Step 3 — Use in a Pipeline

The custom filter plugs into the standard pipeline API just like any built-in filter.

Here we fetch ERA5 data with total precipitation, apply the log transform, and write to a Zarr store.

from datetime import datetime

from physicsnemo_curator.domains.da.sinks.zarr_writer import ZarrSink
from physicsnemo_curator.domains.da.sources.era5 import ERA5Source
from physicsnemo_curator.run import run_pipeline

source = ERA5Source(
    times=[datetime(2020, 6, 1, 0), datetime(2020, 6, 1, 6)],
    variables=["tp", "t2m"],
    backend="arco",
)

pipeline = source.filter(LogTransformFilter(variable="tp")).write(ZarrSink(output_path="outputs/extending/log_tp.zarr"))

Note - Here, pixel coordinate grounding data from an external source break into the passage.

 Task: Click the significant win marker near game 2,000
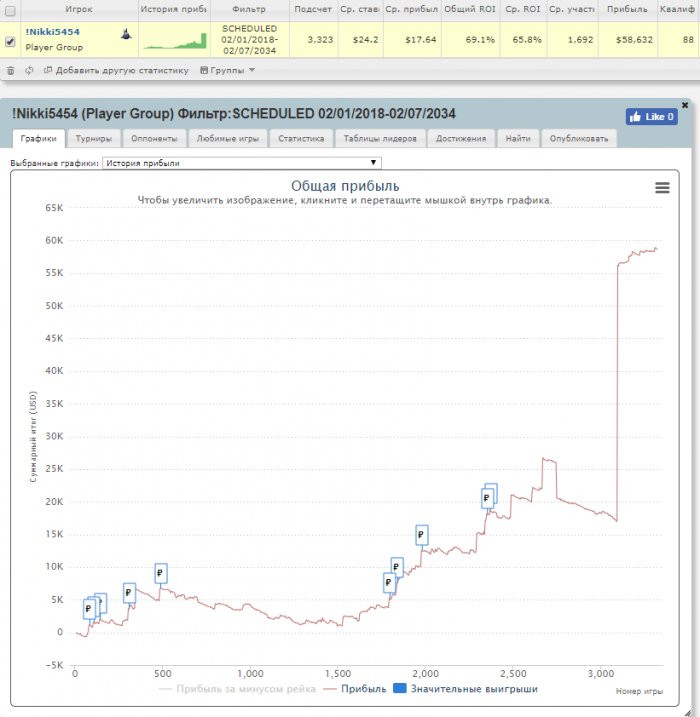[422, 535]
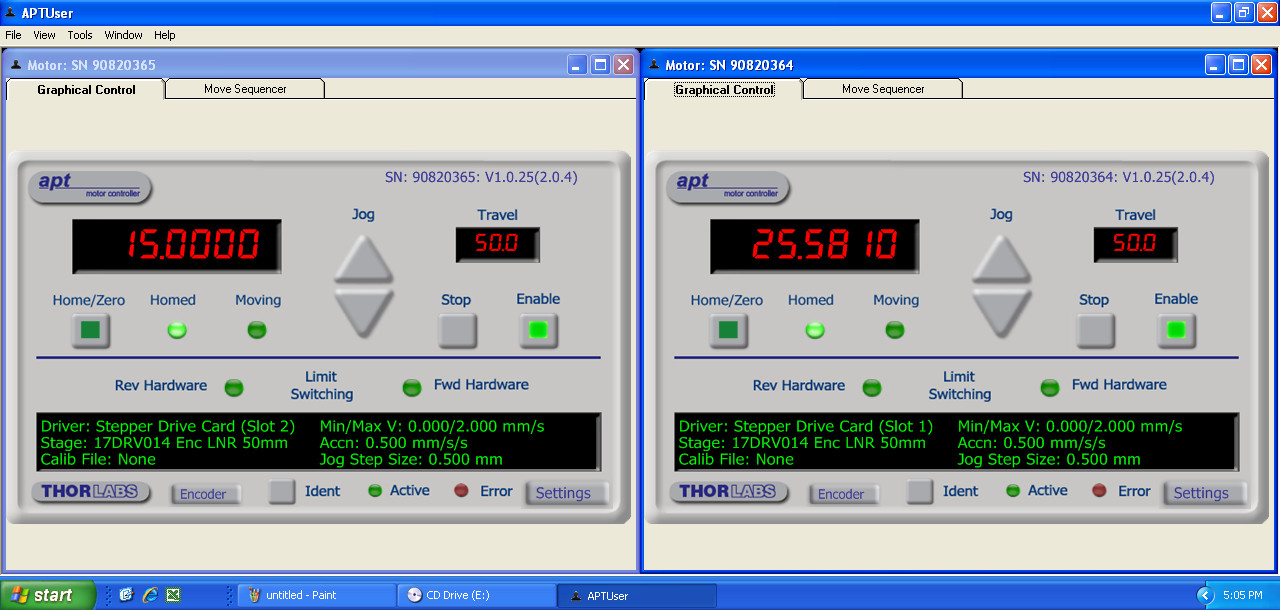
Task: Open Settings for motor 90820365
Action: tap(563, 493)
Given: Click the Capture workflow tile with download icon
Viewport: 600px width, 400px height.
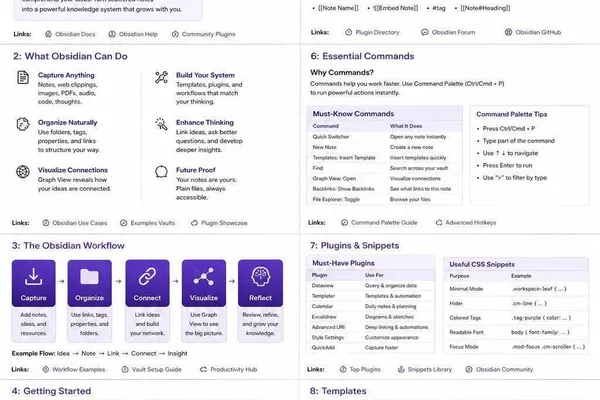Looking at the screenshot, I should (34, 283).
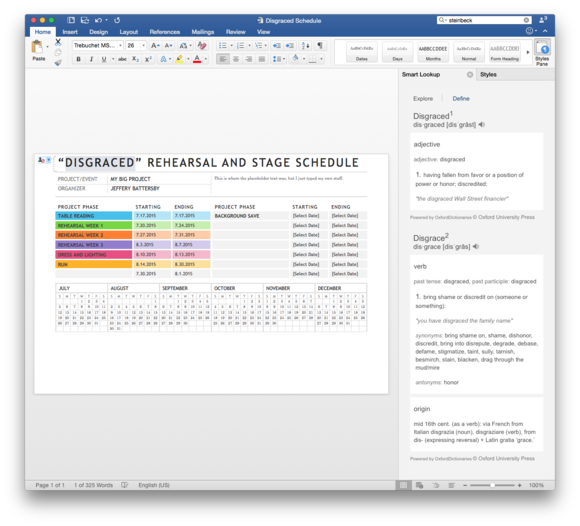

print(f"Source items: {len(pipeline)}")

results = run_pipeline(
    pipeline,
    n_jobs=1,
    backend="sequential",
    indices=range(len(pipeline)),
    progress=True,
)

print(f"\nProcessed {len(results)} items")
for i, paths in enumerate(results):
    print(f"  Index {i}: {paths}")

Summary

To create a custom filter:

1. Subclass Filter with a type parameter (Filter["xr.DataArray"], Filter["Mesh"], etc.)

2. Set name and description class variables

3. Implement params() and __call__(items)

4. Optionally register with registry.register_filter()

For stateful filters (like statistics accumulators), add a flush() method and an _output_path attribute. See StatsFilter for an example with Welford accumulators and cross-worker merging.